| Stored data |
———
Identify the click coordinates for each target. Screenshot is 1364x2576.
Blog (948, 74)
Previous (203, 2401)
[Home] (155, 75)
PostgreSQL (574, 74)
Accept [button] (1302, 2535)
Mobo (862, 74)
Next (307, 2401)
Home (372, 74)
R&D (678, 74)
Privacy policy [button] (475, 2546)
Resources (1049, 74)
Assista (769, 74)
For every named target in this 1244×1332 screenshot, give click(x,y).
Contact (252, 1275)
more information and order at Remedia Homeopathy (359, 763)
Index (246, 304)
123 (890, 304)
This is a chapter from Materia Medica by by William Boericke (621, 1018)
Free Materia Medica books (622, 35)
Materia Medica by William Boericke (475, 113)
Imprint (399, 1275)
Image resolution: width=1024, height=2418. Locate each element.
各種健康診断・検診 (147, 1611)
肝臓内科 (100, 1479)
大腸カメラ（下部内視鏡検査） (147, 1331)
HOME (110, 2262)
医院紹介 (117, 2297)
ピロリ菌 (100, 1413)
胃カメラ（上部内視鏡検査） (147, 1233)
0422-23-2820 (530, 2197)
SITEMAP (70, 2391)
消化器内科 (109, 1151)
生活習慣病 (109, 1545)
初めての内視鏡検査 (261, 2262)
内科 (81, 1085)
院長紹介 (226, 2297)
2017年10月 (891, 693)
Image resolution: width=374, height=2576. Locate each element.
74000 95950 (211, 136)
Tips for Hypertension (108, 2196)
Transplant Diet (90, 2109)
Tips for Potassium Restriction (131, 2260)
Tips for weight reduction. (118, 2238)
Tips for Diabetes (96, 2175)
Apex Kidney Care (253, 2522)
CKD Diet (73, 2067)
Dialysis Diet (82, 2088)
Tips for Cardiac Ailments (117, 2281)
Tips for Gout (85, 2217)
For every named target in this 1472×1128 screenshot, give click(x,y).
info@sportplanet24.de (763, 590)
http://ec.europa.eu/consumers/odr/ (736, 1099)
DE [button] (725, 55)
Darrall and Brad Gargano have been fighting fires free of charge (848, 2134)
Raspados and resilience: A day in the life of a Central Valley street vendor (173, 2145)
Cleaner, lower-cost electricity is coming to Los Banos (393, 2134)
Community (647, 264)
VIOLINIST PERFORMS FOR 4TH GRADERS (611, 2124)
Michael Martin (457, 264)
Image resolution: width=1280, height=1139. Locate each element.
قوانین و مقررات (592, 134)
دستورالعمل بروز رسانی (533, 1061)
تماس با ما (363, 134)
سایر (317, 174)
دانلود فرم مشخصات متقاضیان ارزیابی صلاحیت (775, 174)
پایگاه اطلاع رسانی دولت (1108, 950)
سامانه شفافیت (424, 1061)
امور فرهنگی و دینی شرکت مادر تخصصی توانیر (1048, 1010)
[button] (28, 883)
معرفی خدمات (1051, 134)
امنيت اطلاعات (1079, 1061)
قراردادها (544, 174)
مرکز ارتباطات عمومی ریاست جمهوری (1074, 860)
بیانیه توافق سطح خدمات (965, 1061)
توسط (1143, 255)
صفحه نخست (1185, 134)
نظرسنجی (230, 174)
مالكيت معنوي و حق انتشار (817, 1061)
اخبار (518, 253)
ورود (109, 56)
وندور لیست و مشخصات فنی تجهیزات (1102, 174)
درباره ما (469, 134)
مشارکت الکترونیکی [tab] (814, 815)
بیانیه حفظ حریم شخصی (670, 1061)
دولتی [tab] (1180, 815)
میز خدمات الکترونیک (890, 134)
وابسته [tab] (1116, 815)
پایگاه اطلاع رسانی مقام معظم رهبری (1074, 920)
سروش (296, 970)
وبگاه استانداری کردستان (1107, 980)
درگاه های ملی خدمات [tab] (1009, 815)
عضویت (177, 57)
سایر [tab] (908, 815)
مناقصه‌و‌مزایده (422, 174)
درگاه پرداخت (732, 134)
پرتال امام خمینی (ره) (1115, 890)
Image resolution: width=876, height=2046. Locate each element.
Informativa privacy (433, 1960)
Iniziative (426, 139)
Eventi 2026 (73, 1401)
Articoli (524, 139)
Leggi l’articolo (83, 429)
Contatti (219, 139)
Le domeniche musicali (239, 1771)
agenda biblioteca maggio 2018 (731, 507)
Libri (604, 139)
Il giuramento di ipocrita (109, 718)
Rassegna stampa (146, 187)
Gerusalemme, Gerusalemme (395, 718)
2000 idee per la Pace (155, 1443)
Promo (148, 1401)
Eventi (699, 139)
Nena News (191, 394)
———
| WRITTEN INSTRUCTION |
Please copy out the part of the stored data that opens with the line containing "SITEMAP (70, 2391)" and closes with the line containing "info@sportplanet24.de (763, 590)", shifting each answer coordinate up by 139 in both x and y. Leave every other line of that part unchanged.

| RESULT |
SITEMAP (209, 2530)
消化器内科 (248, 1290)
生活習慣病 (248, 1684)
初めての内視鏡検査 (400, 2401)
内科 (220, 1224)
院長紹介 (365, 2436)
2017年10月 (1030, 832)
Image resolution: width=374, height=2576. Locate each element.
74000 95950 (350, 275)
Tips for Hypertension (247, 2335)
Transplant Diet (229, 2248)
Tips for Potassium Restriction (270, 2399)
Tips for weight reduction. (257, 2377)
Tips for Diabetes (235, 2314)
Apex Kidney Care (392, 2661)
CKD Diet (212, 2206)
Dialysis Diet (221, 2227)
Tips for Cardiac Ailments (256, 2420)
Tips for Gout (224, 2356)
For every named target in this 1472×1128 screenshot, give click(x,y).
info@sportplanet24.de (902, 729)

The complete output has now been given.